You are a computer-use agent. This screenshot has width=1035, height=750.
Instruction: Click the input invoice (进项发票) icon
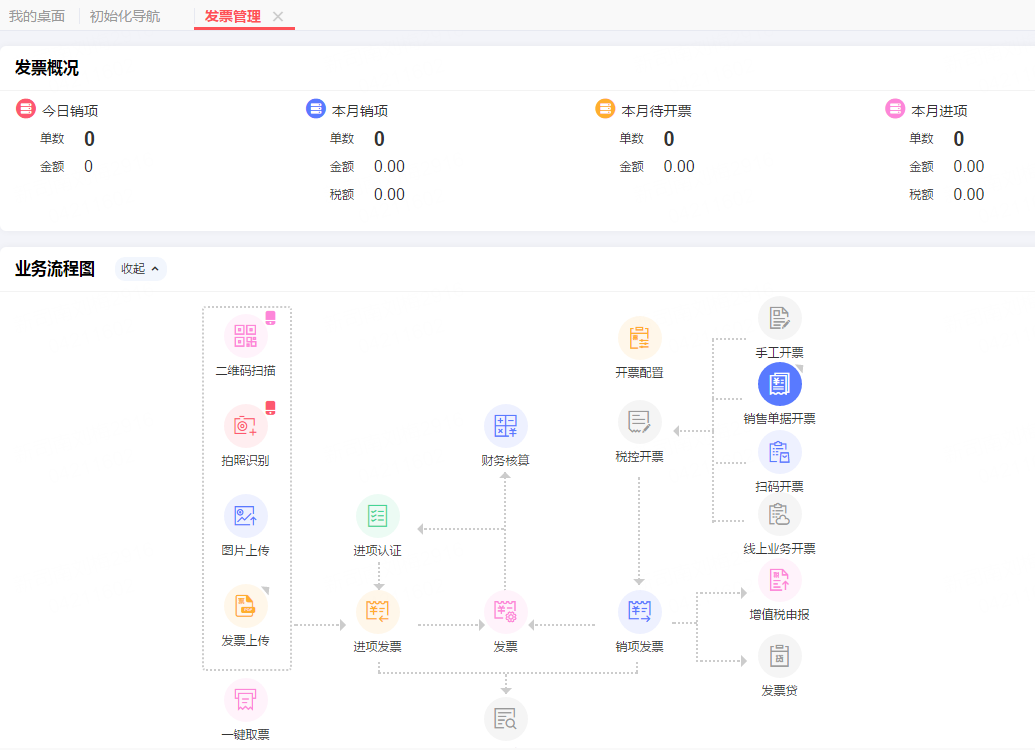tap(378, 612)
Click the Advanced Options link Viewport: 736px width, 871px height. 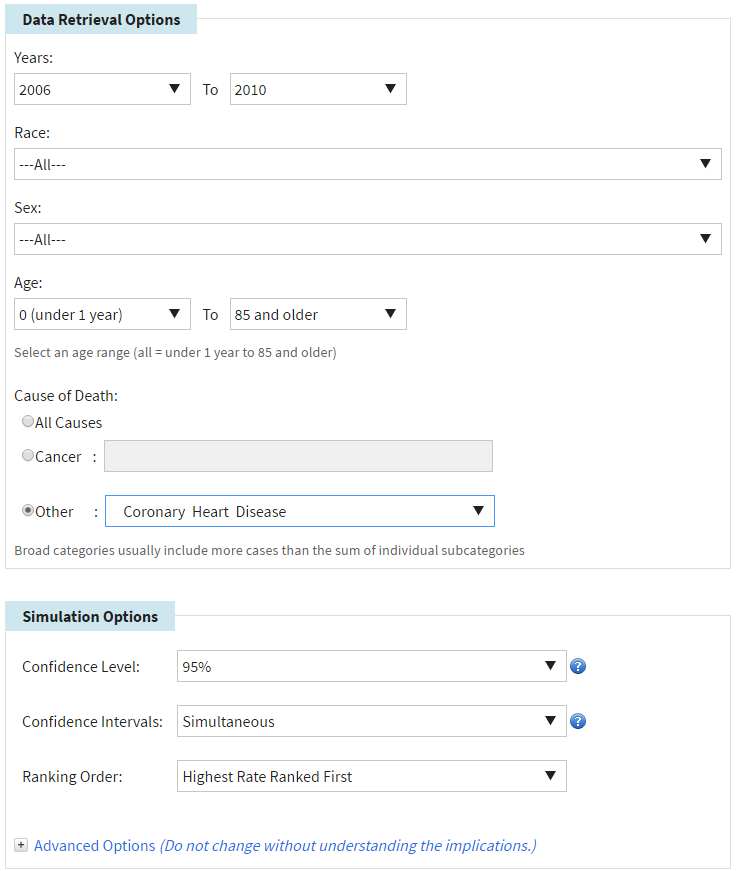pos(95,846)
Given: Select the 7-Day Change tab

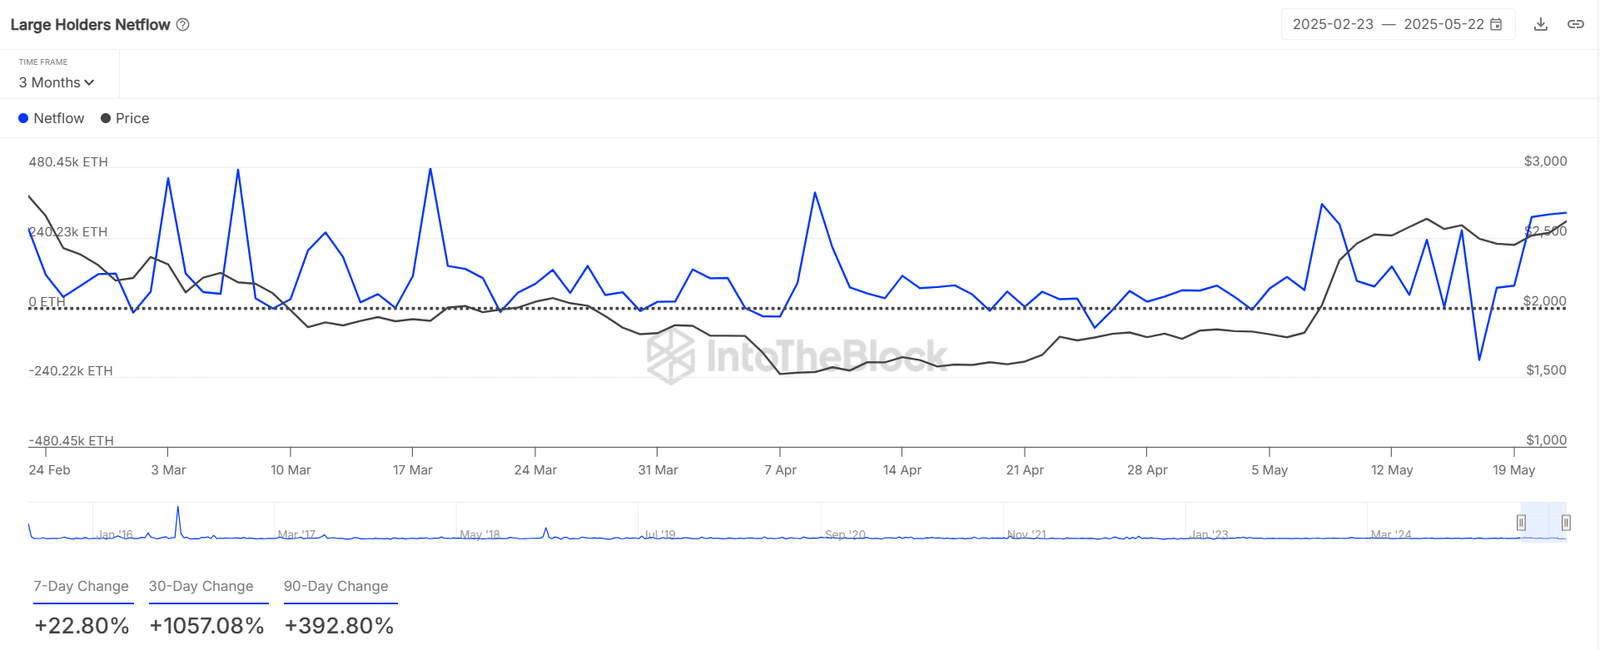Looking at the screenshot, I should (81, 586).
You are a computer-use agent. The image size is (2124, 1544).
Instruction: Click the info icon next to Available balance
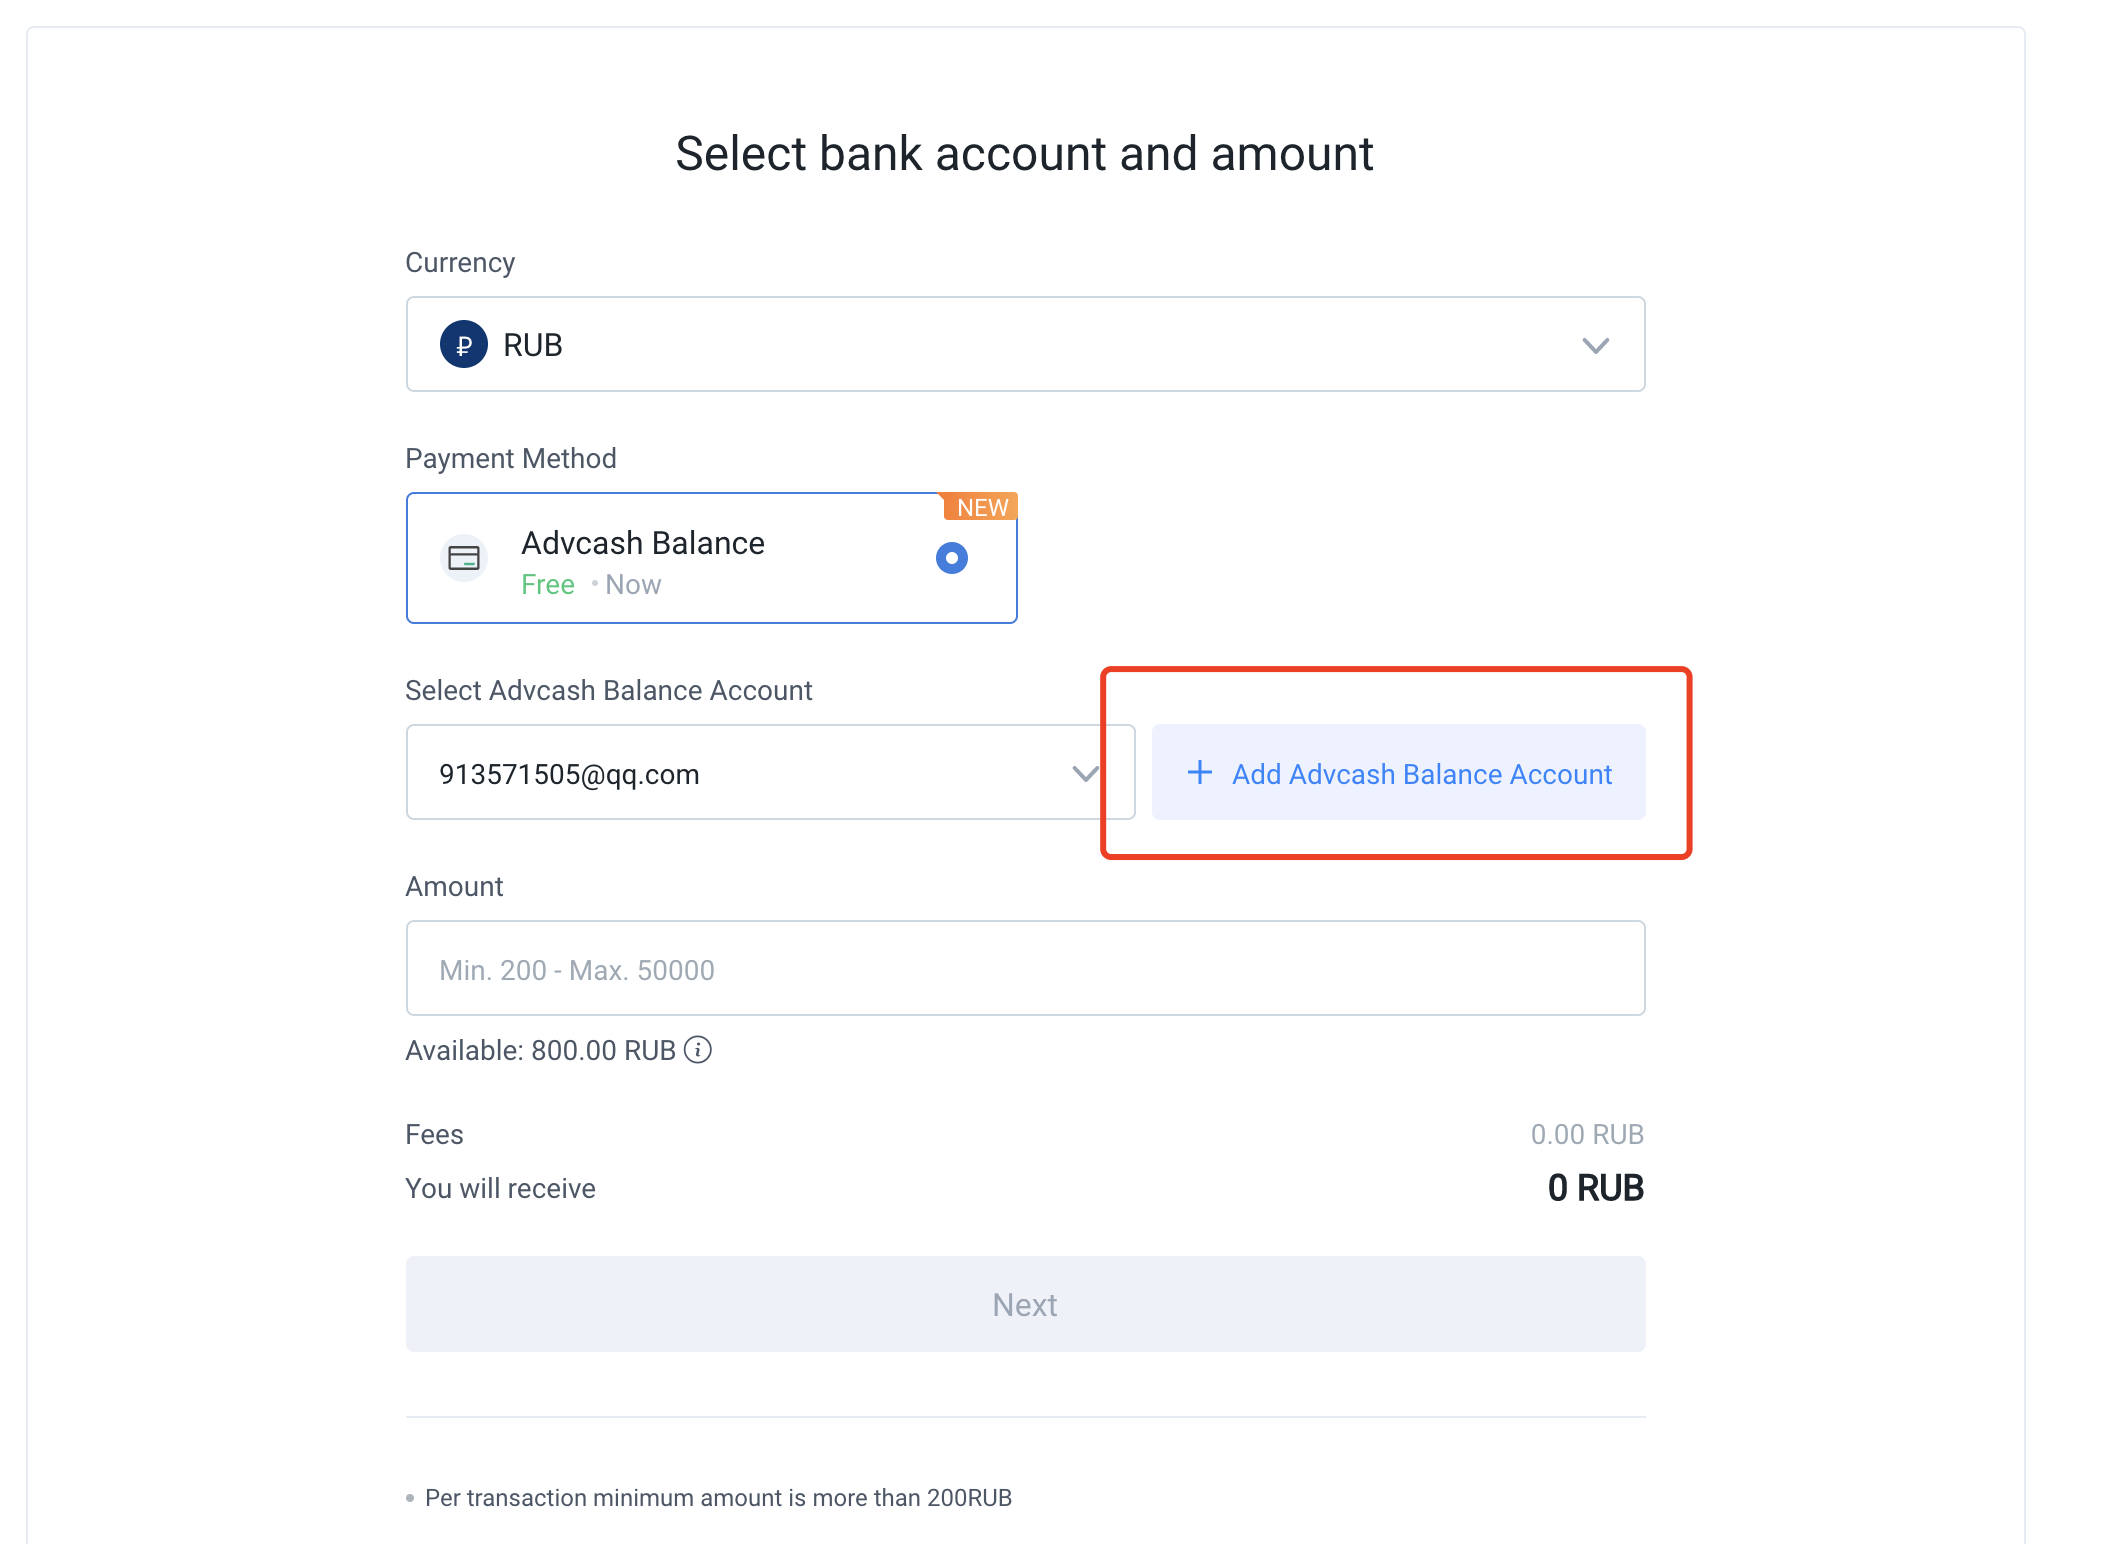click(698, 1050)
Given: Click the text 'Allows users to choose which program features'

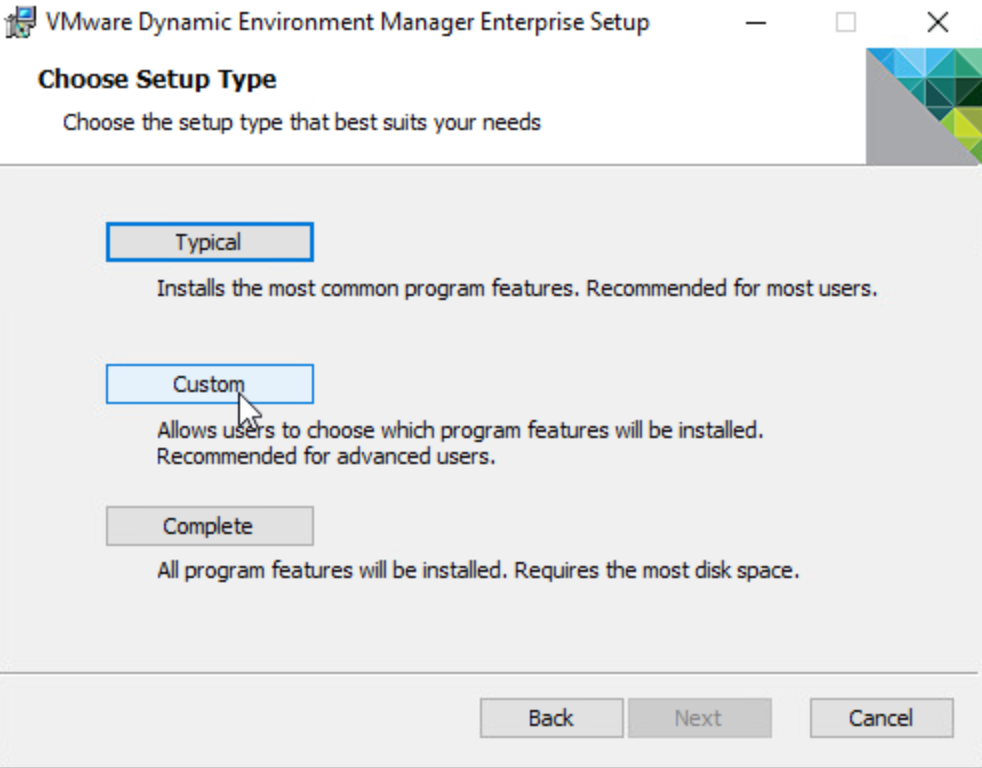Looking at the screenshot, I should pos(460,431).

**ABOUT THIS EXERCISE:**
In the records above, find the line containing "Given: Select the 7-Day Change tab". Reproduce it and every line after it through the last line, omitting pictures.

**WRITTEN RESPONSE:**
Given: Select the 7-Day Change tab

Looking at the screenshot, I should (81, 586).
You are a computer-use agent. The image size is (2124, 1544).
Instruction: Click the info icon next to Available balance
click(698, 1050)
Given: Click the text 'Allows users to choose which program features'

Looking at the screenshot, I should pos(460,431).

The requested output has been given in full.